Assume that a gas obeys the VDW Virial expansion Pv = RT + (b-a/RT)P to first order in P and u = 3RT - aP/RT to first order in P, where v and u are molar quantities.

In the following cycle (see attachment), the heat transferred to the gas is transferred by direct thermal contact with a reservoir at T1 (for the const pressure process at P1 and isotherm at T1) and heat removed is transferred via a reservoir in thermal contact at T2 (for the const pressure process P2 and isotherm at T2). Derive an algebraic expression for the following sum around the cycle $$\sum_i \frac{Q_i}{T_{res_i}}$$ and show that the sum is less than zero.

## Homework Equations

First law in terms of change in entropy: du = TdS + Pdv

## The Attempt at a Solution

I need to find 4 expressions for the heat in/out of the working substance. For an isobaric process (P1), ##dQ_{1,in} = \left(\frac{\partial H}{\partial T}\right)_PdT = (4R + \frac{2aP_1}{RT^2})dT,## by differentiating u and v above since H=u+Pv. Integrate this from T2 to T1 gives heat in at constant pressure P1.

For heat in during the isotherm, use the first law so that $$Q_{2,in} = TdS = -\frac{a}{RT_1}(P_2-P_1)-RT_1\ln(P_2/P_1)$$ using ##dS =1/T_1 \left(-\frac{a}{RT_1}(P_2-P_1) - RT_1\ln(P_2/P_1)\right)##that I derived earlier.

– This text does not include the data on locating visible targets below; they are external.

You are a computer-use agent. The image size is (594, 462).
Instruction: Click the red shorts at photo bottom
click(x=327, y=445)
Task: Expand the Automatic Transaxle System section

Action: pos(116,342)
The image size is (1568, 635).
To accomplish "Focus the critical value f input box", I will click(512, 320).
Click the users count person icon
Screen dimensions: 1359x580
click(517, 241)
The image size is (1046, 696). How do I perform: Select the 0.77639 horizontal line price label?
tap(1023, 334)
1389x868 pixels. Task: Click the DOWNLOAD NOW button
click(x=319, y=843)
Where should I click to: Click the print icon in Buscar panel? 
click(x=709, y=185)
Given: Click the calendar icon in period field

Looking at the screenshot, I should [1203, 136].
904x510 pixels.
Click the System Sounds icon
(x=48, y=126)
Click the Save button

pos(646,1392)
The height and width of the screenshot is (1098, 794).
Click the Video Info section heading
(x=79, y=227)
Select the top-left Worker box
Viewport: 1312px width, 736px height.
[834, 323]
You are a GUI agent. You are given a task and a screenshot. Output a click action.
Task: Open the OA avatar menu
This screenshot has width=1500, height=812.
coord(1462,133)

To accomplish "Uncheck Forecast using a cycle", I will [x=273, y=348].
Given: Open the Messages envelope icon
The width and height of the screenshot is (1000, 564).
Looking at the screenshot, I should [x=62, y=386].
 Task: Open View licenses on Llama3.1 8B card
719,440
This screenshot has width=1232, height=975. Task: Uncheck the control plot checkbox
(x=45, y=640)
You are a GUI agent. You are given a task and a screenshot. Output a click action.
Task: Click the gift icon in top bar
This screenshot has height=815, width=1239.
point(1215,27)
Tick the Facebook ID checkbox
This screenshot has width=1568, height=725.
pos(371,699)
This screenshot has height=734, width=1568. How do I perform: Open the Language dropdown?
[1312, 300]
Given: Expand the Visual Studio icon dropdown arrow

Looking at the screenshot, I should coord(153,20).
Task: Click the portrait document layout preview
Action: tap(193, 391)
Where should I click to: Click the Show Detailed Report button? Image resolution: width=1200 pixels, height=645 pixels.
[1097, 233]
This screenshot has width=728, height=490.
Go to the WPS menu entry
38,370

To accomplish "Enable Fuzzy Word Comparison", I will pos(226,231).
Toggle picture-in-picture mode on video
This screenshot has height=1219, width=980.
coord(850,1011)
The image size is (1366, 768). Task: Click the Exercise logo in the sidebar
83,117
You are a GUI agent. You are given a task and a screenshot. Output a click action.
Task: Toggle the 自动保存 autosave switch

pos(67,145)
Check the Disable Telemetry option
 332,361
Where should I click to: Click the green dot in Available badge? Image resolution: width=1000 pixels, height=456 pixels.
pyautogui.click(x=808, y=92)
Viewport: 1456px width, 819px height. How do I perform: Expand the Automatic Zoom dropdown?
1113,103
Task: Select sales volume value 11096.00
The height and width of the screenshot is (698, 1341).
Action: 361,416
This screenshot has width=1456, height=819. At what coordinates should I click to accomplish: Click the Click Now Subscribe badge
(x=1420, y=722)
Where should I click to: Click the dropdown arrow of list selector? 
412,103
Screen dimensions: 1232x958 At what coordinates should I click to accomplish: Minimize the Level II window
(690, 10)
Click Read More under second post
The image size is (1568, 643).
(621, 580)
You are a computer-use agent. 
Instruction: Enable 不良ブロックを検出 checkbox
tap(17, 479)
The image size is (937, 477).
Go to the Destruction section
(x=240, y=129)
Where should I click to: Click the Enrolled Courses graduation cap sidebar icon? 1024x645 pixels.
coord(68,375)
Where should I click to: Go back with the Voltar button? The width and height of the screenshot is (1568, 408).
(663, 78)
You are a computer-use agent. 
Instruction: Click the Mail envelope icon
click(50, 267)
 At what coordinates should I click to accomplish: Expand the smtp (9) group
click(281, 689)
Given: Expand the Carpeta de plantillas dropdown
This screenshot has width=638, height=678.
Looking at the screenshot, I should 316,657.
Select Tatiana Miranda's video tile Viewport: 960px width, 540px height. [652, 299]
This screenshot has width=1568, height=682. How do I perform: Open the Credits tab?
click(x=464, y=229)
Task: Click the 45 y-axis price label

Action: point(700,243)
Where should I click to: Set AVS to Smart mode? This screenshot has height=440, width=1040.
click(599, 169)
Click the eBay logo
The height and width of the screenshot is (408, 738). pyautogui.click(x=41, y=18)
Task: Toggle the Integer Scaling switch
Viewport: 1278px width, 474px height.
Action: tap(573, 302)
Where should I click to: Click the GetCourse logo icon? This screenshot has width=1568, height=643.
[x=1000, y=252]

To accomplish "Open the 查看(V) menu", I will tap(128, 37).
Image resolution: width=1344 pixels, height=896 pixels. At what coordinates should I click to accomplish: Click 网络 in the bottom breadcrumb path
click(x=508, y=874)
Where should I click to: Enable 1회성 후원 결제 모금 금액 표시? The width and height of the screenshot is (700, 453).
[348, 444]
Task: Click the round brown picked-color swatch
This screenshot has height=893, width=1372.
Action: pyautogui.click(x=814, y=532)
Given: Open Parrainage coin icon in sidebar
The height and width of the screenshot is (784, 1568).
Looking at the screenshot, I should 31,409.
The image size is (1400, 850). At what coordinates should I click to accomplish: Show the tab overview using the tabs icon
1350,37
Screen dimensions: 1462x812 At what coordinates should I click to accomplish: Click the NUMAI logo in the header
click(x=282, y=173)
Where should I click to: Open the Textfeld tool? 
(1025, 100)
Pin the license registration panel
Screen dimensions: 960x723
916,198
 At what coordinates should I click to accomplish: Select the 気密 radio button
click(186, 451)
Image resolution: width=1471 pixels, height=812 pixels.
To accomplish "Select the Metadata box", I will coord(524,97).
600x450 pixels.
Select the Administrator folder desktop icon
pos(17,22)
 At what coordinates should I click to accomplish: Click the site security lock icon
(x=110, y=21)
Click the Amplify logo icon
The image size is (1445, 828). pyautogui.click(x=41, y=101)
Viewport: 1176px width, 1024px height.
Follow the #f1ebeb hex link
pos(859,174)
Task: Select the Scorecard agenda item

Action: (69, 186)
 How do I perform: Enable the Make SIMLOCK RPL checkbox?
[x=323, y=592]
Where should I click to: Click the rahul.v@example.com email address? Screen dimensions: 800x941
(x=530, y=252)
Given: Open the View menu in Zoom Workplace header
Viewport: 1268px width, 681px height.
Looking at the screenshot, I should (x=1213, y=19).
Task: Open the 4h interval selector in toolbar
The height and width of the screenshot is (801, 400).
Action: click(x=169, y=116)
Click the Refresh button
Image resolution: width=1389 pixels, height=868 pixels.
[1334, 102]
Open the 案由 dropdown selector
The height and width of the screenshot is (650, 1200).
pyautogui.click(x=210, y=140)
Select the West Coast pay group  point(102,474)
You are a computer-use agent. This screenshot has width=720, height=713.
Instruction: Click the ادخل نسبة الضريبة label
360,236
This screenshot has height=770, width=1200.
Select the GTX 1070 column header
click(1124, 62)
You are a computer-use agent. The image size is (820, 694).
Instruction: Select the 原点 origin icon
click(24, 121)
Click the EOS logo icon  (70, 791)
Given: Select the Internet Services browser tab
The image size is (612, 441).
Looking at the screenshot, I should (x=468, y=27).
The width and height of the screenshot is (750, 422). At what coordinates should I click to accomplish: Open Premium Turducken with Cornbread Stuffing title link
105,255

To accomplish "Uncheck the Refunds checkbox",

For heat out during the constant pressure P2, same as above in the other constant pressure process but reverse the indices and put a negative at the front (since heat in is defined +ve) => $$Q_{3,out} = -4R(T_2-T_1) + \frac{2aP_2}{R}(\frac{1}{T_2}-\frac{1}{T_1})$$

For heat out during the isotherm T2, same as above in the other isotherm process,but reverse indices and put in a negative: ##Q_{4,out} = a/RT_2 (P_1-P_2) + RT_2\ln(P_1/P_2)##

When I sum all these terms and then analyse each term independently, I see that every term is positive and so the sum cannot possibly be less than zero.

Many thanks.